The most obvious player people are pointing at is running back C.J. Prosise, but he’s not the only option.
McKissic carried it 46 times for 187 yards and caught 34 passes for 266 yards in 13 games last season. He’s never been used as a regularly-featured back however, putting up a career-high seven rush attempts in a game against his former team, the Atlanta Falcons, last season. McKissic’s role if and when he does return seems to be as both a third-option back and receiver (he had the same number of targets (46) as he did rush attempts), as well as a player to consider using on kick returns. That being said, McKissic one career kickoff return, which came back in 2016.
If Pete Carroll does believe that McKissic could do a better job on returns than Tyler Lockett (23.7 yards per), or at least a comparable job that spells Lockett from those duties, then his addition to the roster does become that much more valuable. Still, both McKissic and Prosise seem to do one thing better than most backs:
Catch the ball. That’s because both are former receivers.
McKissic caught 289 passes at Arkansas State, a conference record in the Sun Belt. Prosise played receiver during his first two seasons at Notre Dame. Taking that into consideration, note that Seattle has had issues over the last three years with staying healthy at running back and it may behoove them to not lose Prosise, a player who seems quite likely to be picked up off waivers should the Seahawks decide to part ways. (My prediction is that the New England Patriots would not let Prosise pass through.) So what else could they do?
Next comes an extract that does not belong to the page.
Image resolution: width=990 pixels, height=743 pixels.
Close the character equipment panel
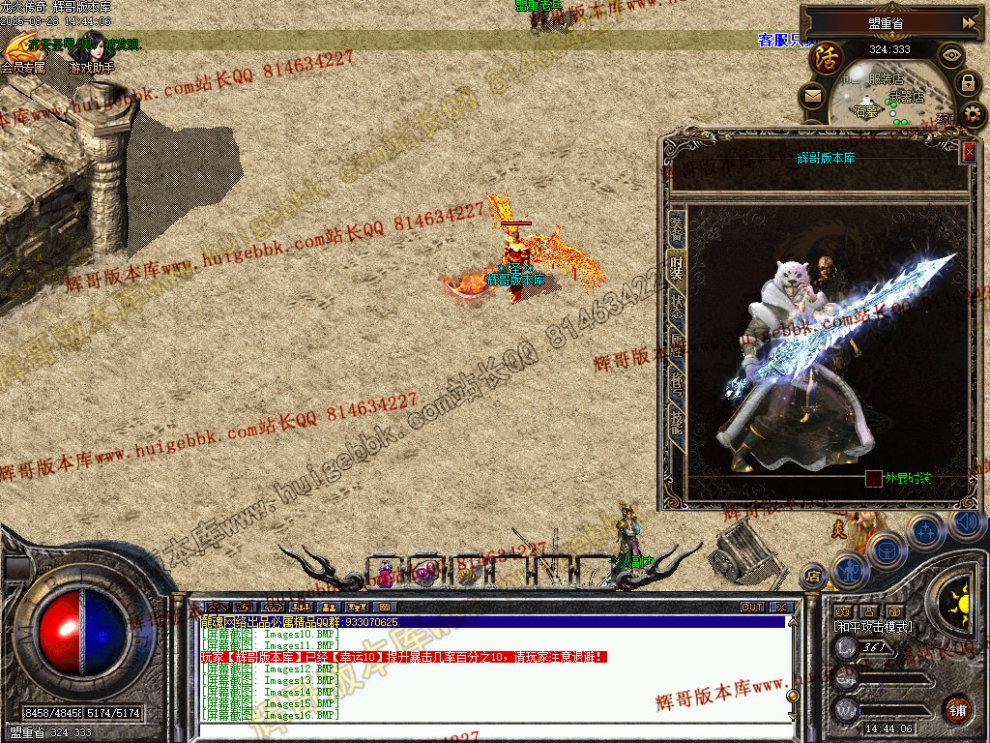point(968,152)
Well, the team could release Prosise and keep themselves at four backs plus Tre Madden, or they could view both McKissic and Prosise as options at receiver and turn to the newest member of the active roster: Malik Turner.
An undrafted free agent, Turner is currently the number five option at receiver. He’s received zero targets during his two games and has only two snaps on special teams. He was inactive against the LA Rams. If the team opted to stay with four receivers and six backs, they’d basically be able to call McKissic their number five receiver anyway, plus Prosise, while Turner almost certainly reverts back to the practice squad.
I know some fans are anxious to see Prosise go because he’s been a disappointment, but it seems pretty simple when you look at it: Prosise is more valuable than Turner and if the team believes that McKissic and Prosise serve as viable emergency options at receiver, then there’s maybe no good reason to not keep both. That’s only if there are no injuries at running back between now and next month, which is a whole other consideration.